__What is required__
Pull out every line of the records that contains the string "Collapse", matching case exactly.

__Records for the exercise__
"""
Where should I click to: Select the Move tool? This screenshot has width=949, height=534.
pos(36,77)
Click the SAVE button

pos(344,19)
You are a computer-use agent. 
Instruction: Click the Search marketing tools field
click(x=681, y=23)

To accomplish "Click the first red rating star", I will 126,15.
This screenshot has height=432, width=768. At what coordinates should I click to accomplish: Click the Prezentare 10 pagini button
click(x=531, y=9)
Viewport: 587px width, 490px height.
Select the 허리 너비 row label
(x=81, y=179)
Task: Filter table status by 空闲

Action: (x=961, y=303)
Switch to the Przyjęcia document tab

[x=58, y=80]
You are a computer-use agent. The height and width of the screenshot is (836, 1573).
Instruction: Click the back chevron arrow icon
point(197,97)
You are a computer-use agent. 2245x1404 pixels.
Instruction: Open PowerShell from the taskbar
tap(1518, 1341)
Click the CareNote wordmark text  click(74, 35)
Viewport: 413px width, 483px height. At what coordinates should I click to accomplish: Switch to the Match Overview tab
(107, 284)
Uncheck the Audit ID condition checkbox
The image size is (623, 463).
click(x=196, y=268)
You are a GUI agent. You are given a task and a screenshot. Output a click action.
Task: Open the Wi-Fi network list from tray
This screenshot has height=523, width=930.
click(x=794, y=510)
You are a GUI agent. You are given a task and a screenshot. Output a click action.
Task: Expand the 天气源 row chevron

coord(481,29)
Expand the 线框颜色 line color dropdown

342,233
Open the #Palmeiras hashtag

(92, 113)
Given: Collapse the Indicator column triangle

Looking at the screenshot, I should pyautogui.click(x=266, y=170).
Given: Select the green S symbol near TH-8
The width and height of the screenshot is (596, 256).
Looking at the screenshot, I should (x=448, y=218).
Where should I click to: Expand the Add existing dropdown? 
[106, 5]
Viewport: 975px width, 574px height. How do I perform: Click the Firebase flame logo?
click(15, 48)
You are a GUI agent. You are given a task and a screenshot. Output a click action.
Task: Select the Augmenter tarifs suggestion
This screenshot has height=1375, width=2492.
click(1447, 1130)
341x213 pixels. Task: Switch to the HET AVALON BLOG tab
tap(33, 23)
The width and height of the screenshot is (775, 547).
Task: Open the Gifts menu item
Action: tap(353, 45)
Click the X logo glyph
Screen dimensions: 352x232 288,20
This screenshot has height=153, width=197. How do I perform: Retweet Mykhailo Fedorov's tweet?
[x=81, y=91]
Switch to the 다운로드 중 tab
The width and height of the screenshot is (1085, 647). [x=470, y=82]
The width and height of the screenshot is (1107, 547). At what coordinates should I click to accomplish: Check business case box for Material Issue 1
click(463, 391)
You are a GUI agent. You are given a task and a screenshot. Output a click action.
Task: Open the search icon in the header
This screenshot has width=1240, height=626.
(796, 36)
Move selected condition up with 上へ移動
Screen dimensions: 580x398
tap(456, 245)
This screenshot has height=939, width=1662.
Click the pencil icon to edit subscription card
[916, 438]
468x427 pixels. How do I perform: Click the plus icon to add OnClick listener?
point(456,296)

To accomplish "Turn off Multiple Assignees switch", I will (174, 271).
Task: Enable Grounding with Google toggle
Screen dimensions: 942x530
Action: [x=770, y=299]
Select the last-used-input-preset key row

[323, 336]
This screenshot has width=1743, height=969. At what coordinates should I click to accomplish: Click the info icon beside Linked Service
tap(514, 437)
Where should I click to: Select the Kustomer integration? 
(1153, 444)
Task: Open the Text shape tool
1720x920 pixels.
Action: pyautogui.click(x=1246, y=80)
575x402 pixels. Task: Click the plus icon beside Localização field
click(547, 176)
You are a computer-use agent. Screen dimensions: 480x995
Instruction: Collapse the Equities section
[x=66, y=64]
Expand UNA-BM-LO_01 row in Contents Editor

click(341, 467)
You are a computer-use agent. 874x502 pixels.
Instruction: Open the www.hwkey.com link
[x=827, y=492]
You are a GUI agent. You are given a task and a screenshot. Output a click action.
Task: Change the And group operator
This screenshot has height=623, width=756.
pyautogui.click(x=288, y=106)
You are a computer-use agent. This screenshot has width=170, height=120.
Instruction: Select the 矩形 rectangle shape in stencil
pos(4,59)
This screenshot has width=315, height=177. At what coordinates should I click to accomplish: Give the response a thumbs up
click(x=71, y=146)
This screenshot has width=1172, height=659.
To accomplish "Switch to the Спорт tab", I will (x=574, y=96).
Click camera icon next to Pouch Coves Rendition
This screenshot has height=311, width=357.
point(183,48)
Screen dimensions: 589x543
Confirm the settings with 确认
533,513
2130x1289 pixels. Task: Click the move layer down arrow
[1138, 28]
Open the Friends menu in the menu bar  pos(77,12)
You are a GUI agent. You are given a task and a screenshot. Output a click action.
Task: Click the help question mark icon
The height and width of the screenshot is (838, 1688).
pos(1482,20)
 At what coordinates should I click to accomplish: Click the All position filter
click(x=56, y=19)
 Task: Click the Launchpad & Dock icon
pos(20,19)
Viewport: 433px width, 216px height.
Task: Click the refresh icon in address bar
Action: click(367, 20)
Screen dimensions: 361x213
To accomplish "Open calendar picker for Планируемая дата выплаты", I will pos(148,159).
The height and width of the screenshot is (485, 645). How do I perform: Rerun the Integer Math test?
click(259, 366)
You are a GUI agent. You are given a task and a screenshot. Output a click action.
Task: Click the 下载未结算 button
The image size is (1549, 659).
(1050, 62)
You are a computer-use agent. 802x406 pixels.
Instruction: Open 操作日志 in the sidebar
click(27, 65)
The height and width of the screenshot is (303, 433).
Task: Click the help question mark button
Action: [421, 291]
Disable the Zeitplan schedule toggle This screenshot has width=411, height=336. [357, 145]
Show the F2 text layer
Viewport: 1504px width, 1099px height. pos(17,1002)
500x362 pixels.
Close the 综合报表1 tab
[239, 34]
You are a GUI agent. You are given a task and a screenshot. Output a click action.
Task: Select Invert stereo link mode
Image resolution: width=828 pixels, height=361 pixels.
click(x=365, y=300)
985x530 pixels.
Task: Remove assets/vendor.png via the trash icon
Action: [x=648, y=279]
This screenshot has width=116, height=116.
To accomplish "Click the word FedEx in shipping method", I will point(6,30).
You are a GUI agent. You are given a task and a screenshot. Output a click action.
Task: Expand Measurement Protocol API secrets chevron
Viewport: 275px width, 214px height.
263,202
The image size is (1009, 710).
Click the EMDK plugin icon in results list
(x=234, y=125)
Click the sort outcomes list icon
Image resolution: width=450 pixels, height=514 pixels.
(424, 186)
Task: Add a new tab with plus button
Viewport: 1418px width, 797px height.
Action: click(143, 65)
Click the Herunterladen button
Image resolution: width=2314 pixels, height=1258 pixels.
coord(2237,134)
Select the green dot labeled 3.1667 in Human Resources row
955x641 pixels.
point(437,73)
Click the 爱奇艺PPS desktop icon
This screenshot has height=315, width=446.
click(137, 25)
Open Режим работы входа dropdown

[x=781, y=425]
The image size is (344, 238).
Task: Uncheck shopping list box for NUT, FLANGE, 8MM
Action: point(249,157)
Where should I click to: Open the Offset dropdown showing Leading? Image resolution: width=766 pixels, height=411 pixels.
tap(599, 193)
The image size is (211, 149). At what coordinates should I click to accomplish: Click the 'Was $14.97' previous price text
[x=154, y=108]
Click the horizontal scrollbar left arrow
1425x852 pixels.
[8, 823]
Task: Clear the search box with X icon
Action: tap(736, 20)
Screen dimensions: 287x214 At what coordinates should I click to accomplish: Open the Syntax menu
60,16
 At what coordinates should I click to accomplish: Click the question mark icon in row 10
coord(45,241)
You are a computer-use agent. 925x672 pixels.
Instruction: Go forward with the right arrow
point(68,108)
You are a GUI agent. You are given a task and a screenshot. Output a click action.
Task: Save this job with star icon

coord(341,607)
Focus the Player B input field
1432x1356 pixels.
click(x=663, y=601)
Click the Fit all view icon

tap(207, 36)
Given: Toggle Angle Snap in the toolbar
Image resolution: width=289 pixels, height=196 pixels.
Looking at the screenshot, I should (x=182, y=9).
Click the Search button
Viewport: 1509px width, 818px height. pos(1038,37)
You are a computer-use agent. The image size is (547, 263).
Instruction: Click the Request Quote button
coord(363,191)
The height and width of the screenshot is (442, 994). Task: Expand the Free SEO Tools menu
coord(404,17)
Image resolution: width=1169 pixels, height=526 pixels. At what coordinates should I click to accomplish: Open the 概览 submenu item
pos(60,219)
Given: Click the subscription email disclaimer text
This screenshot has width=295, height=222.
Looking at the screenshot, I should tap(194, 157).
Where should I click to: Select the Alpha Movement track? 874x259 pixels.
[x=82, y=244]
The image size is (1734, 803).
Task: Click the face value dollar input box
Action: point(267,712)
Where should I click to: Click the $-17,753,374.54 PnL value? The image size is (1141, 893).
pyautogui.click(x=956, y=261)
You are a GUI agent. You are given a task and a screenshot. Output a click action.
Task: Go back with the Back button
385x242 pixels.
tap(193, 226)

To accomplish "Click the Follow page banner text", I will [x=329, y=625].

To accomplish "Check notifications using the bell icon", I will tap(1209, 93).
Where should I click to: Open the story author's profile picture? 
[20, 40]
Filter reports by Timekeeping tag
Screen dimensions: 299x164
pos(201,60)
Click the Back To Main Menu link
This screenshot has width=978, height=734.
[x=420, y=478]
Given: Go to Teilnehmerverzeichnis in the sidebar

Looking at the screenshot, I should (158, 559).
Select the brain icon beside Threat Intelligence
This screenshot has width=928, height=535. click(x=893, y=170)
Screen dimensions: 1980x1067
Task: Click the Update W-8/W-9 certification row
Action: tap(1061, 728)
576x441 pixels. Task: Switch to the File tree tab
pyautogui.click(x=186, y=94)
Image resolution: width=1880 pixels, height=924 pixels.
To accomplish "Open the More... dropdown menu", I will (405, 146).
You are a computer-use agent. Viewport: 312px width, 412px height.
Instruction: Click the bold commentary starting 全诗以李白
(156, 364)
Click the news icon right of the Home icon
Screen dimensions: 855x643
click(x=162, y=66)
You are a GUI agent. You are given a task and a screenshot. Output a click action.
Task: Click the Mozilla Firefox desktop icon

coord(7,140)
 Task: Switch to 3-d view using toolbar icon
"""
__Exercise output__
Given: Collapse the Indicator column triangle
Instruction: Collapse the Equities section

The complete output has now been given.